**Problem statement**: Each line in the entries that has the word "tapered" has to be copied.

**Entries supplied**:
►

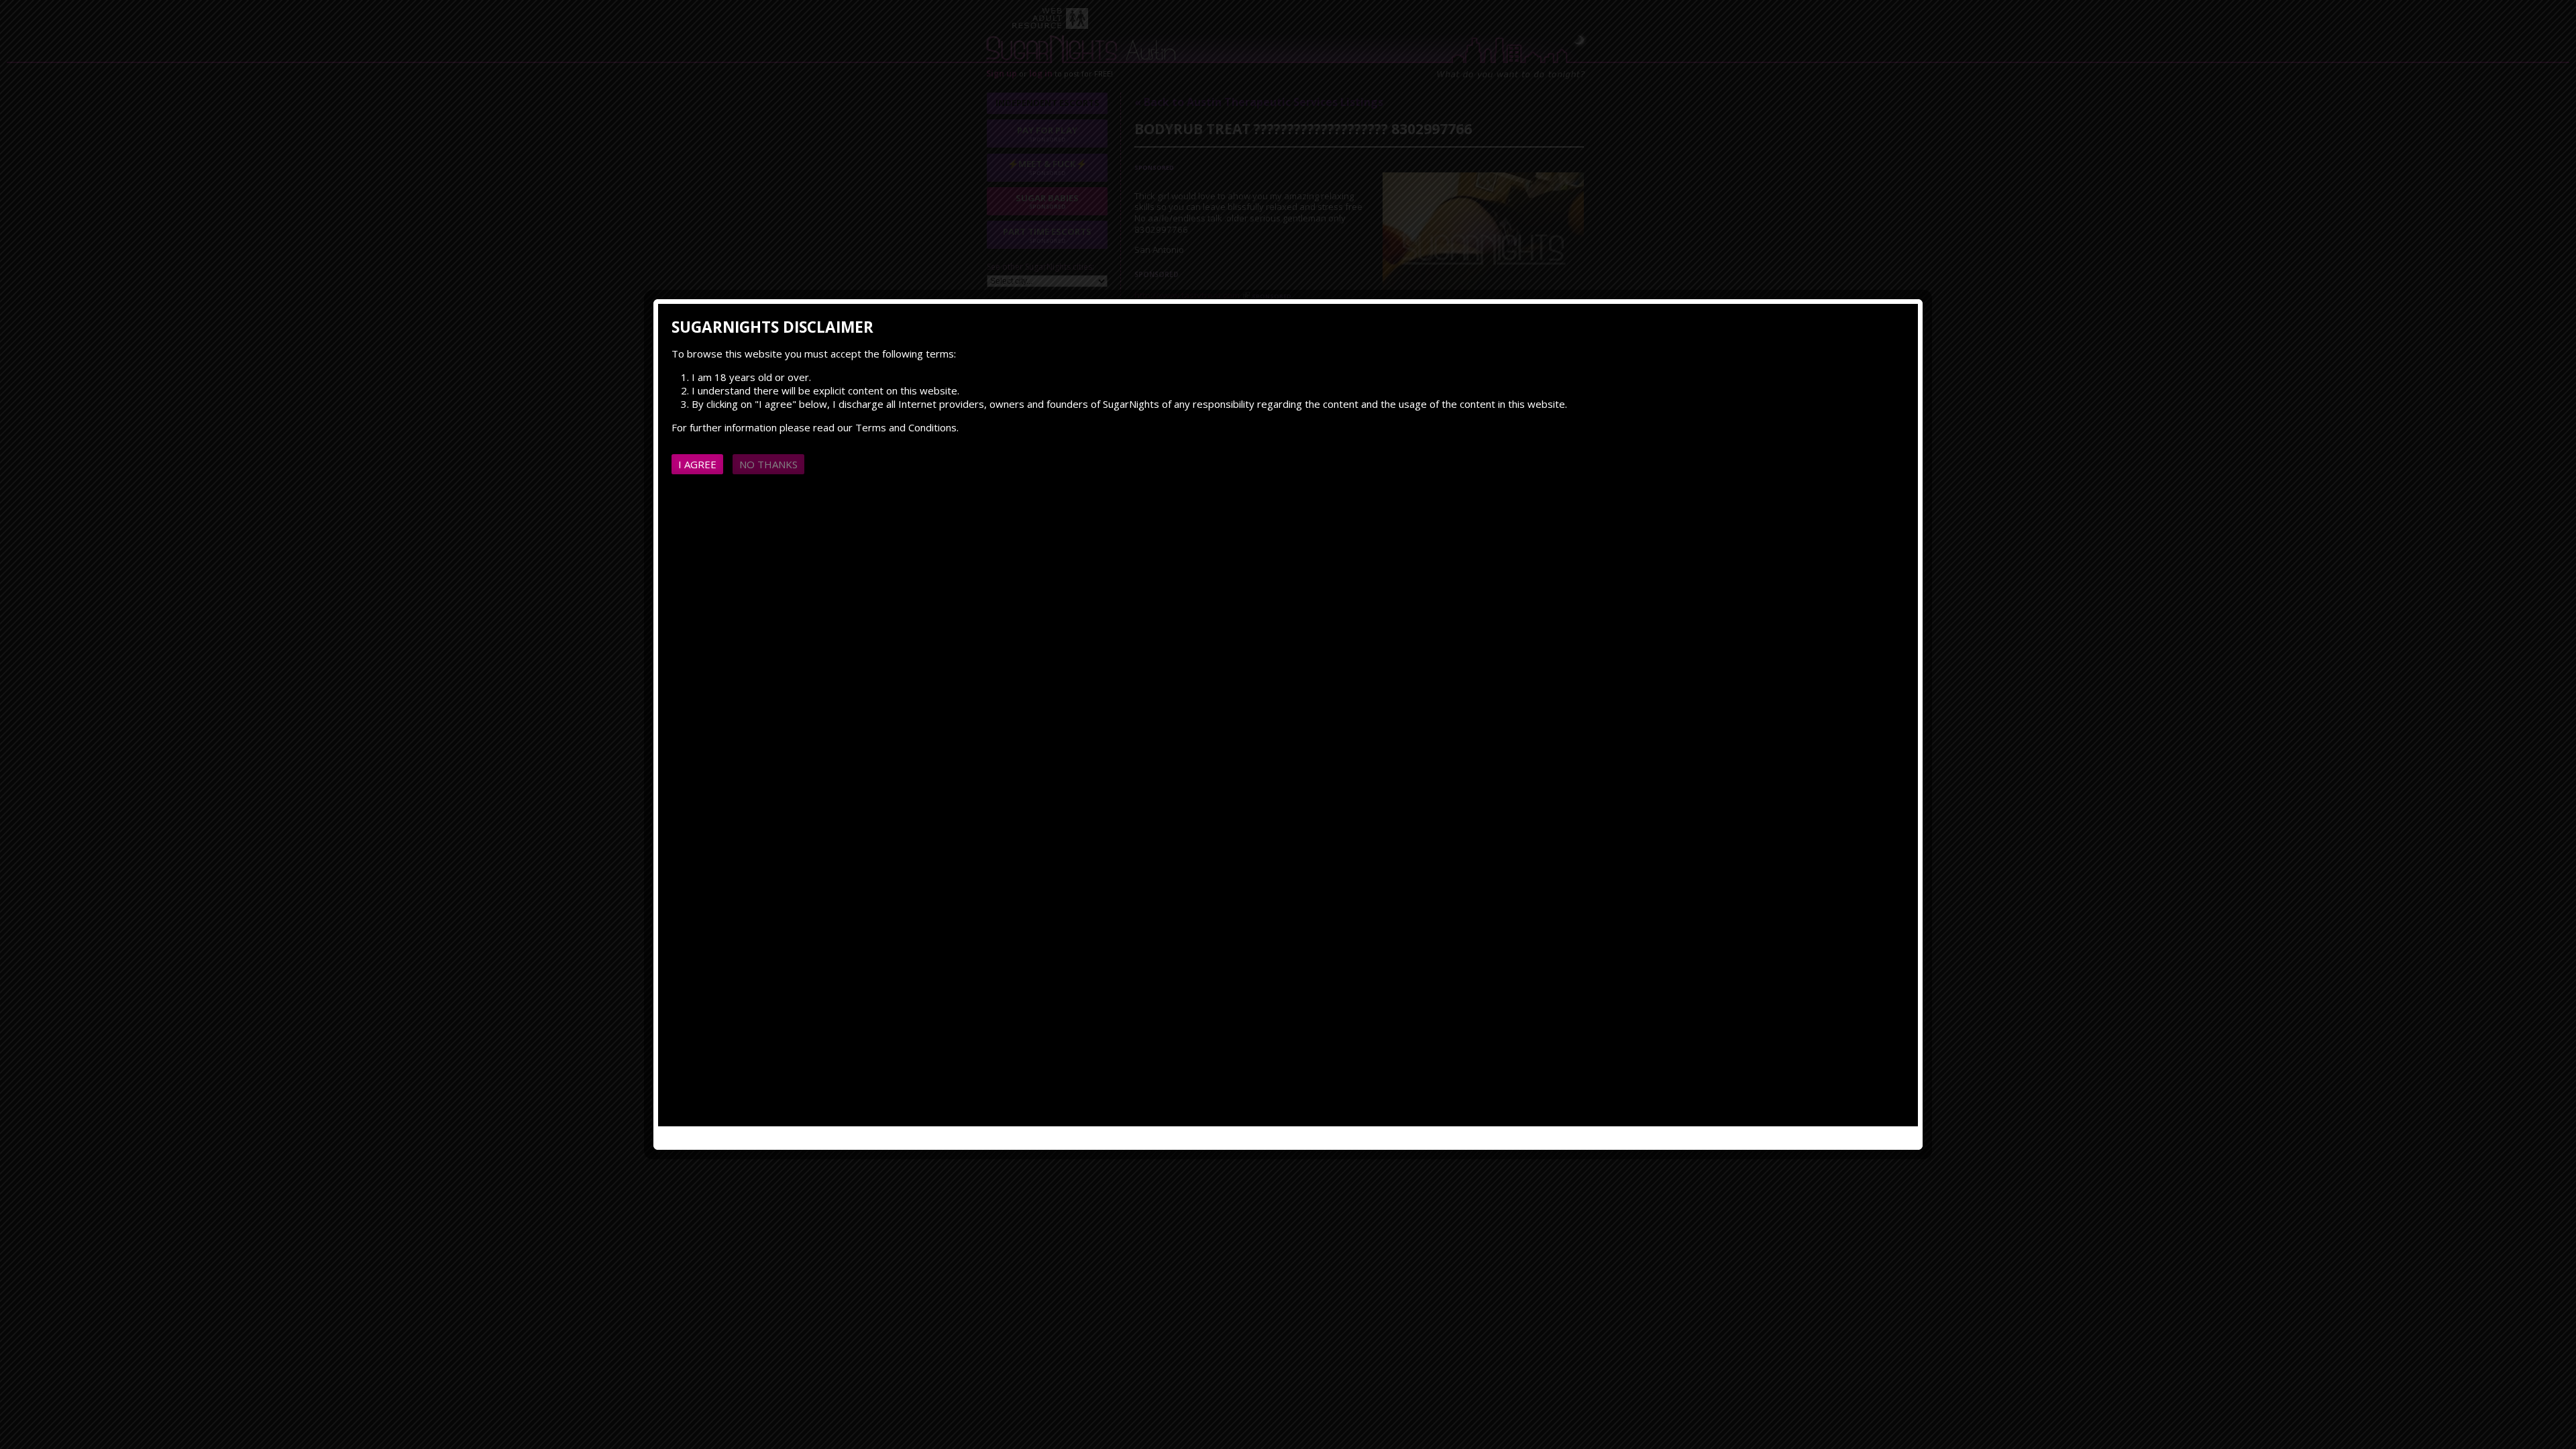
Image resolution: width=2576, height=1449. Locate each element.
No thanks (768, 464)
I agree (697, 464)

◄
►

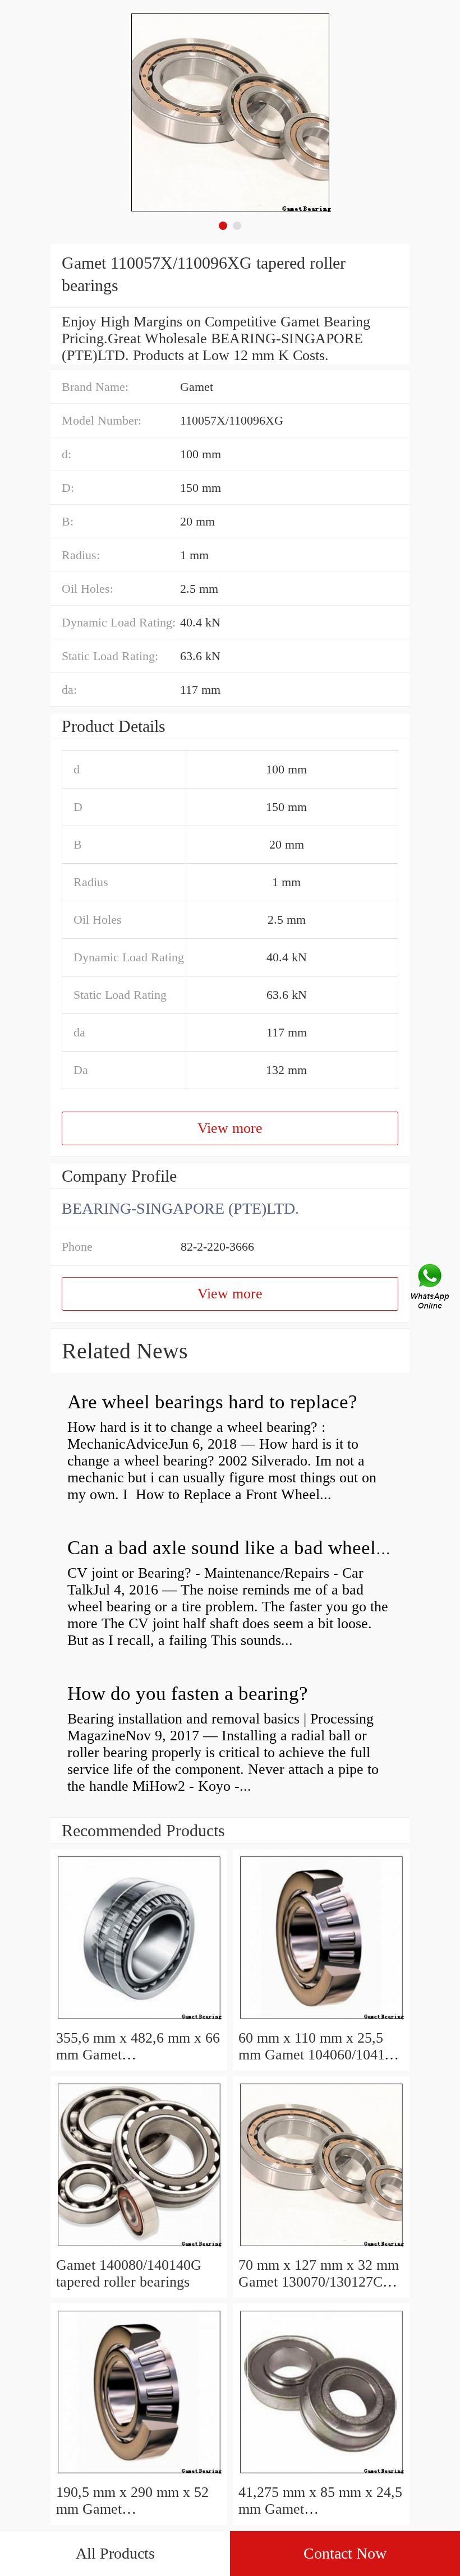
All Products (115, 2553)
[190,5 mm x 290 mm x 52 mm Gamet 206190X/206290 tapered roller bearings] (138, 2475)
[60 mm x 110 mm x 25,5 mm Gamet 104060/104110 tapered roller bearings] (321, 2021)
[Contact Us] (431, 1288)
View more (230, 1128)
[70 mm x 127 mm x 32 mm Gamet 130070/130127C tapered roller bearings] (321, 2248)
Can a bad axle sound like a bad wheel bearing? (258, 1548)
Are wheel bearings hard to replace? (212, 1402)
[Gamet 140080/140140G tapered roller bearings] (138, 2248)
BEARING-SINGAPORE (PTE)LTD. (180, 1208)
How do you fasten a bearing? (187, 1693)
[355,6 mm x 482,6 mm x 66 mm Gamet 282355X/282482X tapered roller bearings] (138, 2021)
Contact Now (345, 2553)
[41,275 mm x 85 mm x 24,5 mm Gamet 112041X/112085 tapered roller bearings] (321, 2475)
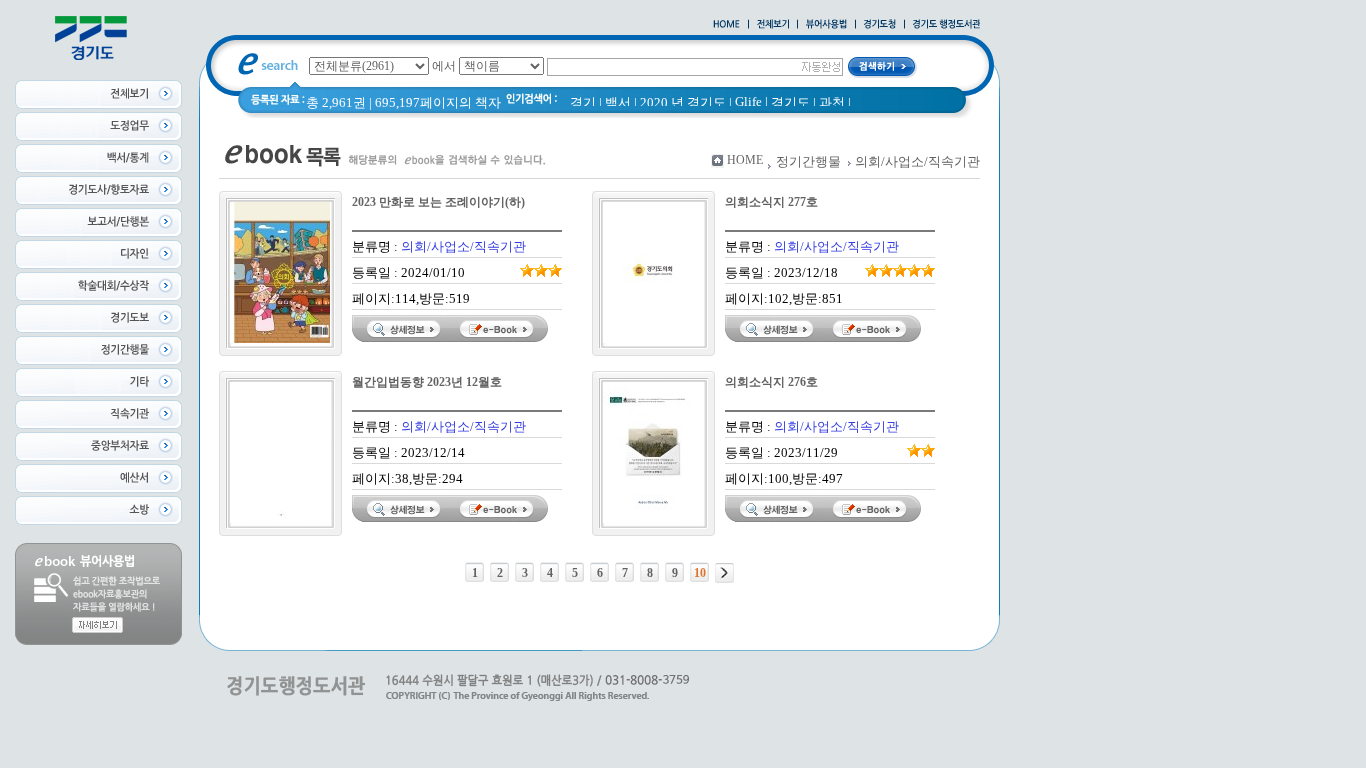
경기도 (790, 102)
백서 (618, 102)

◄

**Solution to the exercise**:
[190,5 mm x 290 mm x 52 mm Gamet 206190X/206290 tapered roller bearings] (138, 2475)
[60 mm x 110 mm x 25,5 mm Gamet 104060/104110 tapered roller bearings] (321, 2021)
[70 mm x 127 mm x 32 mm Gamet 130070/130127C tapered roller bearings] (321, 2248)
[Gamet 140080/140140G tapered roller bearings] (138, 2248)
[355,6 mm x 482,6 mm x 66 mm Gamet 282355X/282482X tapered roller bearings] (138, 2021)
[41,275 mm x 85 mm x 24,5 mm Gamet 112041X/112085 tapered roller bearings] (321, 2475)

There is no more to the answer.